Protest and accessibility
Peaceful protest has long been one of the key methods used by people campaigning for a better world. When we picture what a protest looks like, we might imagine a group of people standing or marching together, chanting or singing loudly, and waving banners and placards. But what happens when the people attending protests aren’t able to do all of these things? And what might accessible protest look like?
“One of the things I’ve said countless times is: The longer you live, the more likely it is that you’ll become disabled at some point. And if we just thought in those terms, I wouldn’t have to do this work.”

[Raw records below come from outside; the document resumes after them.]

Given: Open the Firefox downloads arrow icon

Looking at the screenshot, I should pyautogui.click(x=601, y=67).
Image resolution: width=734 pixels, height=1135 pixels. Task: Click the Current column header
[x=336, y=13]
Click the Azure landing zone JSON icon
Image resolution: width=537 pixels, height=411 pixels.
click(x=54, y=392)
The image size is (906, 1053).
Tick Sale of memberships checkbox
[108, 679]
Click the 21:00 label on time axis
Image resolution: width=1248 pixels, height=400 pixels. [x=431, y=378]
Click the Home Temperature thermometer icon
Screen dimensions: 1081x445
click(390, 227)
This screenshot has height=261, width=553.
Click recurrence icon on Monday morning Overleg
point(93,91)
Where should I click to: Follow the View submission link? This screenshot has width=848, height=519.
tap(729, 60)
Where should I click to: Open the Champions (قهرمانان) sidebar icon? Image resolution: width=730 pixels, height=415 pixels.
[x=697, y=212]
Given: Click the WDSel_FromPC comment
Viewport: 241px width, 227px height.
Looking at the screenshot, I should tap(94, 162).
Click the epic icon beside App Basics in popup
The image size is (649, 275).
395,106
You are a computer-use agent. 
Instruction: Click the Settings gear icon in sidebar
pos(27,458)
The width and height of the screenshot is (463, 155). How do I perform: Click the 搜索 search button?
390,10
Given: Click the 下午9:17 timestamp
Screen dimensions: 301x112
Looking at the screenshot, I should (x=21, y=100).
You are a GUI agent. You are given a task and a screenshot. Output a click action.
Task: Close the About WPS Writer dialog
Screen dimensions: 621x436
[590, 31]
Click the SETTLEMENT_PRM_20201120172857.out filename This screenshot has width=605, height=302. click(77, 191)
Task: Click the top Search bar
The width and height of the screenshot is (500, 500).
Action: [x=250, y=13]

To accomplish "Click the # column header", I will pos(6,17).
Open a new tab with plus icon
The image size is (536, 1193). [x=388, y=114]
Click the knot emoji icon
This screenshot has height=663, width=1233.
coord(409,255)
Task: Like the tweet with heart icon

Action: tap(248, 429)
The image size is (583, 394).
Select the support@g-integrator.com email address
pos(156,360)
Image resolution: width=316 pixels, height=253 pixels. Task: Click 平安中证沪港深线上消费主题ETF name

– Alisa Grishman, disabled activist
We have a couple of objects in our collections that show how people have found different ways to have their say at protests. The first of these is currently on display in our Defining Peace exhibition. This hard hat, adorned with messages opposing the allocation of funding to the Trident Nuclear programme instead of NHS hospitals, was created as an alternative solution to carrying a heavy placard, which the wearer was unable to do. It was first used on a march in London during March 2017 for the National Health Service, where the wearer was part of the Campaign for Nuclear Disarmament bloc.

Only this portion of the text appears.